Из команды лыжников разбилось шестнадцать парней и две девушки. Всего было двадцать. Не погиб большой молчаливый лыжник или их тренер в синей куртке, у которого была любимая присказка «Ну, понеслась». Выжил и Олег Половцев, летевший с похорон брата. Он сидел на снегу и держал как грудного ребенка левую руку правой. Левую сломал. Журавлёв Николай в чужих ботинках на три размера больше, от души сам себе верил, что потому и не погиб он. В больших ботинках ноги его имели воздушную подушку со всех сторон. Вот! Имел в кармане пальто Николай водку, с новогоднего стола спёртую, и пил её из горла при милиционерах, которые не обращали на него своей строгости и внимания вообще.
Алма — Атинец Юрий Кривцов, прилетевший домой прошлым вечером санитар столичной «скорой», которому на работу надо было срочно с утра, вчера рано, ещё задолго до плохой погоды другим рейсом улетел. Сразу после свадьбы своей на родине невесты. В Семипалатинске. А сейчас встречал молодую жену. На проверке по билетам её он не нашел. Потому бегал обезумевши по взлётке от обломка к обломку и стонал: «Танечка! Танюша!», и наклонялся к каждой лежащей в снегу женщине. Напрасно. Её милиционеры намного раньше не нашли ни живой, ни мёртвой. Видно, порвало на части.

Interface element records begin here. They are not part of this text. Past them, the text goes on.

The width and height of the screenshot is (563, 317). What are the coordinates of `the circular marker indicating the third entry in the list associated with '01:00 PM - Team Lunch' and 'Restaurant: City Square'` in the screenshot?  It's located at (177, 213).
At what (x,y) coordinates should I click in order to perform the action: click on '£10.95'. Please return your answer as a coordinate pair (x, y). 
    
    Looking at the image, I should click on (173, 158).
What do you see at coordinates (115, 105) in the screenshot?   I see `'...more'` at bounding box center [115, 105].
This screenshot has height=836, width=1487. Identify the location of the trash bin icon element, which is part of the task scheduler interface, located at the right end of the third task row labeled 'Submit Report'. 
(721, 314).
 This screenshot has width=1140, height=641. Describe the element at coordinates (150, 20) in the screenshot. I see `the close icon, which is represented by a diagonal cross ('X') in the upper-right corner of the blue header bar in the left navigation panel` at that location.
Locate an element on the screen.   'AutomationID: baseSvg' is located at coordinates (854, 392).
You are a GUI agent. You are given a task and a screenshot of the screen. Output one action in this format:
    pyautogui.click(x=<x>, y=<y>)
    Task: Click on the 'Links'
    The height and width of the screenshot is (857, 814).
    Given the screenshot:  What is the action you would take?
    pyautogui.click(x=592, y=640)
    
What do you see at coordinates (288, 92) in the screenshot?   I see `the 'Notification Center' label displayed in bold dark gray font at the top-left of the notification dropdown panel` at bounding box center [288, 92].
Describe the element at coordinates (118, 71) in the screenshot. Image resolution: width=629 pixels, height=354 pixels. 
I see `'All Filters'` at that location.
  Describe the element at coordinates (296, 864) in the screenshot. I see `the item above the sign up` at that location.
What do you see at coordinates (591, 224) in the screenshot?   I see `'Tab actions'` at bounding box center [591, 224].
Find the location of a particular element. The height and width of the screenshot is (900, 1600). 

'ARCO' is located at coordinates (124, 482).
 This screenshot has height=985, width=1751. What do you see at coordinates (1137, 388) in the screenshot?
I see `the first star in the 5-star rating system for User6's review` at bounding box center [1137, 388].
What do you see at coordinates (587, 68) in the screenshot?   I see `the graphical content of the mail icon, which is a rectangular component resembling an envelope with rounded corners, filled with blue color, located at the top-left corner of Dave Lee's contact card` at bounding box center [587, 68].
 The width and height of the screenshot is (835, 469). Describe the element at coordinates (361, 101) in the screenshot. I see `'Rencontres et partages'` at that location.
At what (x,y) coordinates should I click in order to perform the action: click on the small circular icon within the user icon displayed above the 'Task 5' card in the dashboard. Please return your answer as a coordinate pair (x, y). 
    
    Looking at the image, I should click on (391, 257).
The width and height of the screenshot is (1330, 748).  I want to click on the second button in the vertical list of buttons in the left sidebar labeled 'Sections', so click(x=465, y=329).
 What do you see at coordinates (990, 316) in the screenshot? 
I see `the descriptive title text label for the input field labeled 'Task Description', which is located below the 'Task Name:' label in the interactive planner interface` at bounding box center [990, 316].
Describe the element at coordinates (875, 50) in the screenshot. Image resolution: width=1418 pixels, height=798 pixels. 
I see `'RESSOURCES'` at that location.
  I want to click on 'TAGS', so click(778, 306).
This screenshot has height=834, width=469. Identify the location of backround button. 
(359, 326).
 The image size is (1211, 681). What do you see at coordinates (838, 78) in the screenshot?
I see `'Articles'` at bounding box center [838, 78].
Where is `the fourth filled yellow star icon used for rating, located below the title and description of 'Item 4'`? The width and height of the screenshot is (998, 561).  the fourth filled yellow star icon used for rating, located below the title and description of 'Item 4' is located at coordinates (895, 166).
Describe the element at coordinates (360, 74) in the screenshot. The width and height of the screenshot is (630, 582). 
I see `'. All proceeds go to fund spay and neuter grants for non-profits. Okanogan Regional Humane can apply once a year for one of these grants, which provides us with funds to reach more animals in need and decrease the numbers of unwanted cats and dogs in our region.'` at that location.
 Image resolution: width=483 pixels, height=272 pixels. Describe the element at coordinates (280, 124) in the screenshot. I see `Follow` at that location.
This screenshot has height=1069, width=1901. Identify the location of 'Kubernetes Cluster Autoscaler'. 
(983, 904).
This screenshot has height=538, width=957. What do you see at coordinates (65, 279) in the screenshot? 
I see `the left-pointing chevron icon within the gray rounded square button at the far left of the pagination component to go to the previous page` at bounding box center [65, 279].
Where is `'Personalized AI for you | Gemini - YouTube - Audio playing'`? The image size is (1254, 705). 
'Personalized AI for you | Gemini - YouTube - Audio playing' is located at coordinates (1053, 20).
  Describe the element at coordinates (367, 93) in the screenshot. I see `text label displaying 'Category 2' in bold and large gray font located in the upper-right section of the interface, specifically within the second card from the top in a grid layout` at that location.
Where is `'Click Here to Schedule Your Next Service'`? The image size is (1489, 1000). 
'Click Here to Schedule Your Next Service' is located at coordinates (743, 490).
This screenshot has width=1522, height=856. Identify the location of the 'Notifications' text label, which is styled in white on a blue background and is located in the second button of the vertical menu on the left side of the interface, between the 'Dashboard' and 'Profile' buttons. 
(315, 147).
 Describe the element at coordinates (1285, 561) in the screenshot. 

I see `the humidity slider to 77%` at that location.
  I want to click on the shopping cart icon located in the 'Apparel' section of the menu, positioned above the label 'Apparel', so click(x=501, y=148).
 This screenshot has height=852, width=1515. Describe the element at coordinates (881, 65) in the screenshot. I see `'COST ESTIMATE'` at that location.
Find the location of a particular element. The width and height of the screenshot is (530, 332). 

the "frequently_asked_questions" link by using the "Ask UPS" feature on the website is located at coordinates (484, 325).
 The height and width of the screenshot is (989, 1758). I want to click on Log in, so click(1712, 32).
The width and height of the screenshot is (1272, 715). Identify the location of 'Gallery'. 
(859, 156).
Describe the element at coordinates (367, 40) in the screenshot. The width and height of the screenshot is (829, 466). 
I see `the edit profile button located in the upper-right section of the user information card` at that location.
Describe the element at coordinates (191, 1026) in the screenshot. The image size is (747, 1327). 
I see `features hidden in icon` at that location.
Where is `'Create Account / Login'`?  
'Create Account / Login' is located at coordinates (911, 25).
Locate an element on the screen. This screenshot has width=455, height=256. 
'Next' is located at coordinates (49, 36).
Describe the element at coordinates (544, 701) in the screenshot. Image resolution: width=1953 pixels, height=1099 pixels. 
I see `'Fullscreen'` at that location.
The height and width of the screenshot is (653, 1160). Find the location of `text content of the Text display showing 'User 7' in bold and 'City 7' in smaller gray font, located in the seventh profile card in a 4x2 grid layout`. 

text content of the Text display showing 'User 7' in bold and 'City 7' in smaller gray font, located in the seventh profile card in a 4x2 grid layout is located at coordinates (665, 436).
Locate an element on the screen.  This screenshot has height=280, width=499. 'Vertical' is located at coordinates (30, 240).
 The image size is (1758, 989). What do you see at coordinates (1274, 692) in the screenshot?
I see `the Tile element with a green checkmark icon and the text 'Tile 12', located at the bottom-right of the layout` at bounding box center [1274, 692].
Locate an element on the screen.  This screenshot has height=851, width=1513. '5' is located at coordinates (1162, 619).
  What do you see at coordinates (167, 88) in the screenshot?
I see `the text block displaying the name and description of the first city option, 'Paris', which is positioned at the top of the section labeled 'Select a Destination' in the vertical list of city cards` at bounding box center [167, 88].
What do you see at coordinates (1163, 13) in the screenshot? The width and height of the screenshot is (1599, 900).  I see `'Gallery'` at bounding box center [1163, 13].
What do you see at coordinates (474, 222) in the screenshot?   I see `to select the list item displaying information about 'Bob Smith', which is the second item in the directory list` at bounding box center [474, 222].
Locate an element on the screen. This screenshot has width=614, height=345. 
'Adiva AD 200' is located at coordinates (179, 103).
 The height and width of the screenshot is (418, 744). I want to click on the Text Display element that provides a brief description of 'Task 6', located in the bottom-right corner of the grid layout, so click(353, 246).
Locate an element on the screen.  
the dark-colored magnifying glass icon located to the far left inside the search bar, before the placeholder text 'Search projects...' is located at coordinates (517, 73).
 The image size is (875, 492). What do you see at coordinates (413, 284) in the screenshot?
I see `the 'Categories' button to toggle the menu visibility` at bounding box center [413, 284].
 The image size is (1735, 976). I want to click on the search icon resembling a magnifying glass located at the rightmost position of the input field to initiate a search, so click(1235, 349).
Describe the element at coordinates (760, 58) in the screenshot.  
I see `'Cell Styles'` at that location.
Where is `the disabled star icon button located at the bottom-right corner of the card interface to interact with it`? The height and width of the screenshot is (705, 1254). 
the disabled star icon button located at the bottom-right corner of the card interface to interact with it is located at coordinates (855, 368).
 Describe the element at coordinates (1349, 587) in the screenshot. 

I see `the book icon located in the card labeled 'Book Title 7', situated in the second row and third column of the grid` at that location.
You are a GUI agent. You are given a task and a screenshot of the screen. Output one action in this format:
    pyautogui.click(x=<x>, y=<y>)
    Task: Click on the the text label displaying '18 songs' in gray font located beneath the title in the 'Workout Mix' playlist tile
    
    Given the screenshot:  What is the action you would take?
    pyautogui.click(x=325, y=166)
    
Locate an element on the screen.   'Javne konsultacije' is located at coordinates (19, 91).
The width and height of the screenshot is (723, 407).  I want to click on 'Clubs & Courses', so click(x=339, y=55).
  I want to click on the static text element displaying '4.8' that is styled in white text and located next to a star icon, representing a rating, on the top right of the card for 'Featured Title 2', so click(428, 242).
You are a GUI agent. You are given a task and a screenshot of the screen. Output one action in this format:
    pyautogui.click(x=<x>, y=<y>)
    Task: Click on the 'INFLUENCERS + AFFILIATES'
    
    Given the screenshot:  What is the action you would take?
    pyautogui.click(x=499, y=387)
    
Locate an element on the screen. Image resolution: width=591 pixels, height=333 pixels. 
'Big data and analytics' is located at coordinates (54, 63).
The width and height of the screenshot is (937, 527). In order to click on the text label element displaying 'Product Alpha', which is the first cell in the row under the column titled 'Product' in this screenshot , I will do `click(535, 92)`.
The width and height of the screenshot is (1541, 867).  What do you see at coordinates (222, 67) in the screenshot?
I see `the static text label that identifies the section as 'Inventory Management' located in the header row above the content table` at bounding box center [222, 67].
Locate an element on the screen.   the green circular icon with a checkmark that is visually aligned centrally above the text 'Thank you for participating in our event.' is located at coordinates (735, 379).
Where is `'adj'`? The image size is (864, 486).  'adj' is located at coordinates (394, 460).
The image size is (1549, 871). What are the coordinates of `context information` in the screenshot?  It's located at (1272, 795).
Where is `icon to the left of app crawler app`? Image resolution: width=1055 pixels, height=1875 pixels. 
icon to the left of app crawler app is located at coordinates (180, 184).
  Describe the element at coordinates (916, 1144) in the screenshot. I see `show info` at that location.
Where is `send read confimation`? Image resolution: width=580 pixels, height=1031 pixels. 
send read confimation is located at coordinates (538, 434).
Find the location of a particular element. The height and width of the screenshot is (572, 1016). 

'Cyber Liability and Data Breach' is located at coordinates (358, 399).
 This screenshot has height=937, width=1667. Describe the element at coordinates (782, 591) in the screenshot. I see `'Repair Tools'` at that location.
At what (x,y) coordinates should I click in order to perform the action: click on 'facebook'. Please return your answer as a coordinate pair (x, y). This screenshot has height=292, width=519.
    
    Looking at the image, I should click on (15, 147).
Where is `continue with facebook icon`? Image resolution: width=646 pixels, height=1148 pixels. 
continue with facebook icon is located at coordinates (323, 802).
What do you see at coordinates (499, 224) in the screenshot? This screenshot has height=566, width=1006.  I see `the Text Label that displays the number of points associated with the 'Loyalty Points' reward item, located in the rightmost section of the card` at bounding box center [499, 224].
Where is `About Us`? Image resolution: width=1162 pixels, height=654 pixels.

— Таким образом в живых осталось тридцать девять человек. Из них членов экипажа четверо, — подвела итог Галина. — Ну, и плюс к экипажу один живой проверяющий, летевший из Семипалатинска без билета по служебному удостоверению. Погибло шестьдесят четыре пассажира. То есть из ста трёх человек, летевших в Алма-Ату, насмерть разбились шестьдесят четыре, тридцать девять выжили. Она спрыгнула с порога вылетевшей в степь двери и отдала все билеты командиру милиционеров майору Рычкову. Командир тоже передаст их следствию как и свой рапорт о помощи жертвам крушения. Записку, уточняющую число живых и погибших, Галя отдельно написала майору в тетрадку и вложила в неё пачку билетов.
— Можно расходится, — объявил Рычков. — Всем ходячим завтра в одиннадцать прибыть для дачи пояснений в седьмой кабинет Горотдела милиции. В пятую больницу поместят всех, кому нужна стационарная помощь, к ним в палаты и к амбулаторным пострадавшим домой с той же целью приедут члены следственной группы. Родственникам погибших, которых можно как обычно похоронить, завтра явиться в морг на опознание. Морг передаст нам его результаты. Остальным утром надлежит прибыть вот сюда же к девяти. Будем пытаться провести опознание по фрагментам тел и личным вещам. Если среди встречающих были не родственники погибших — оповестите родных и близких. Пусть они прибудут вовремя. Разойтись! — Рычков отдал честь и все медленно ушли и уехали с лётного поля.
Прожектора всё ещё горели и на опустевшей площади крушения почему-то стало страшнее. Серебристый с ржавыми царапинами, чёрными провалами разорванного металла корпус лайнера, желтоватые вмятины нагусто окровавленном снегу, как после боя двух вражеских батальонов усыпанному головами, ногами, кистями рук, ногами от колена и всякими сумочками да портфелями вместо выпавшего из рук оружия. В тихую, мирную, тёплую и лунную январскую посленовогоднюю ночь картина нечаянной и ненужной смерти почти сотни людей смотрелась жутко. Как в злых фантастических зарубежных фильмах, о которых слышали многие граждане СССР. В них потусторонняя колдовская сила с наслаждением убивает беззащитных и невинных.
— Завтра вся диспетчерская группа с Лопатиным, Шарипов и Шувалов со вторым пилотом в десять утра должны быть в кабинете самого Рамазана Оспановича. Все слышали? — сказал помощник начальника Управления гражданской авиации КазССР, который, оказывается, всё время, пока сверялись по билетам кто жив, а кто нет, стоял позади и ждал — когда выпадет и ему минутка, чтобы сообщить то, от чего вряд ли кто из лётчиков и диспетчеров сможет в эту ночь спать.
— Ладно, разбежались, — сказал Шарипов. — Поутру получим большой «пистон» от Рамазана, а там видно будет. Может, замнут историю. Есть шансы.